An exact transcription of every entry is required. Images are not part of it.

START SUPPLIED DATA

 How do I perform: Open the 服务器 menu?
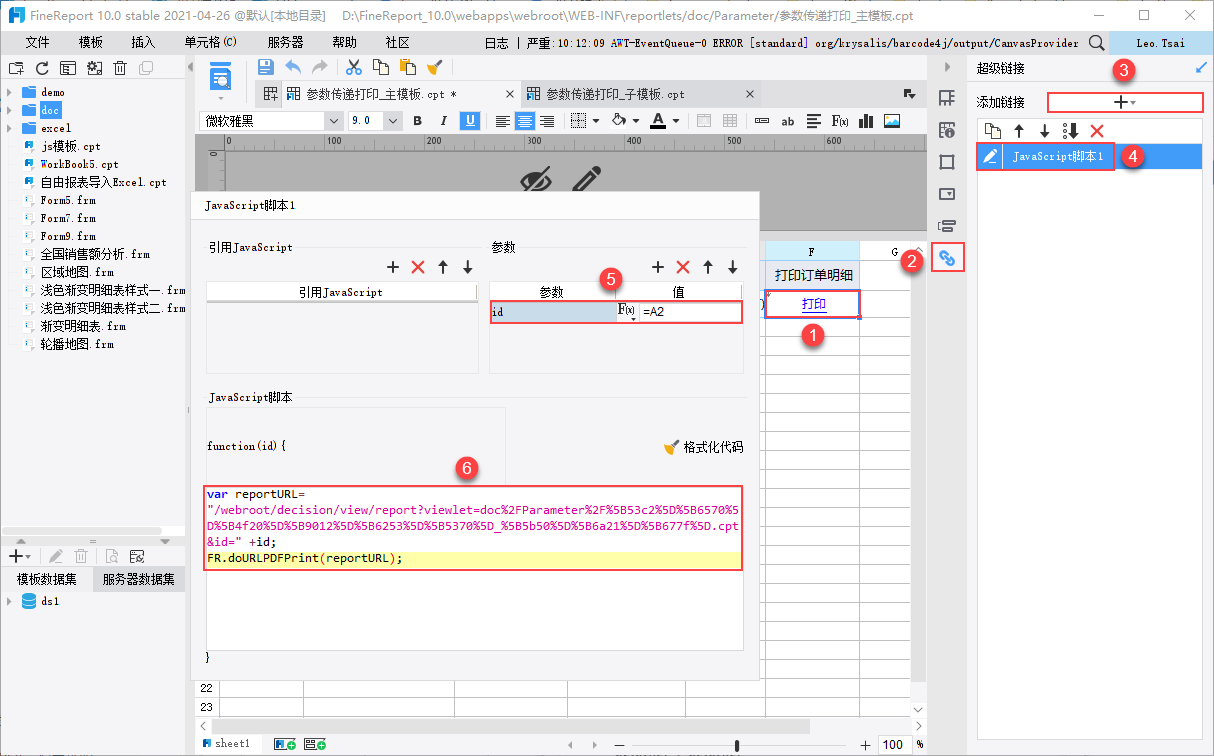(285, 43)
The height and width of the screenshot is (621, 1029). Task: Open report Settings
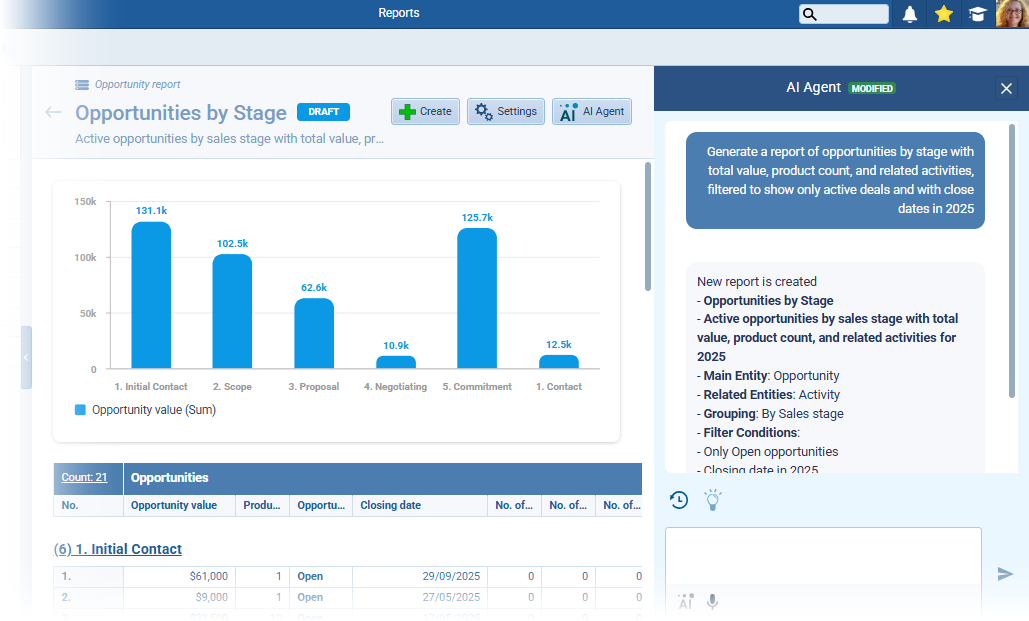coord(505,112)

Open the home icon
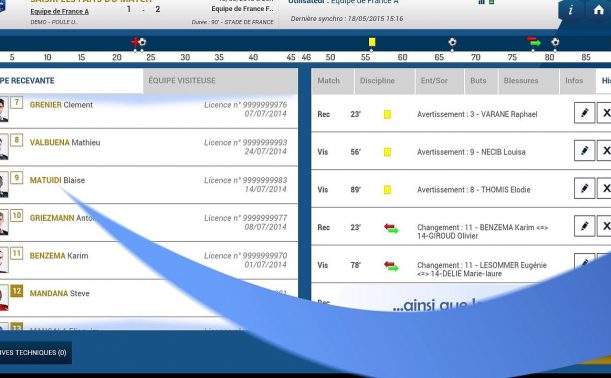coord(598,11)
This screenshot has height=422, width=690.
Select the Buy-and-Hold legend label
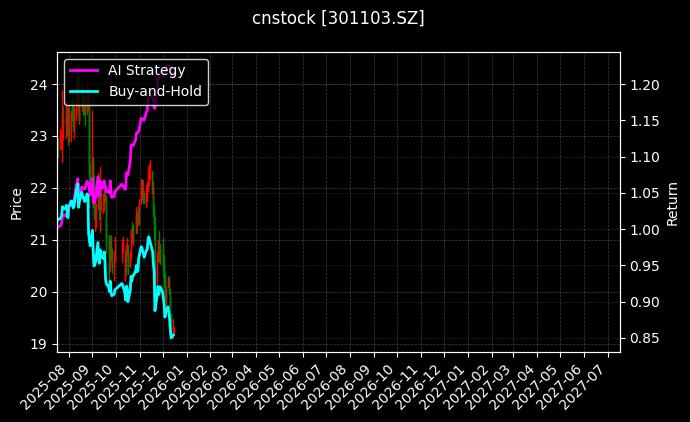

END SUPPLIED DATA

◆ SOLUTION TO THE PROBLEM
 How do I perform: Open the 服务器 menu?
(285, 43)
The height and width of the screenshot is (621, 1029). Task: Open report Settings
coord(505,112)

Open the home icon
coord(598,11)
This screenshot has height=422, width=690.
Select the Buy-and-Hold legend label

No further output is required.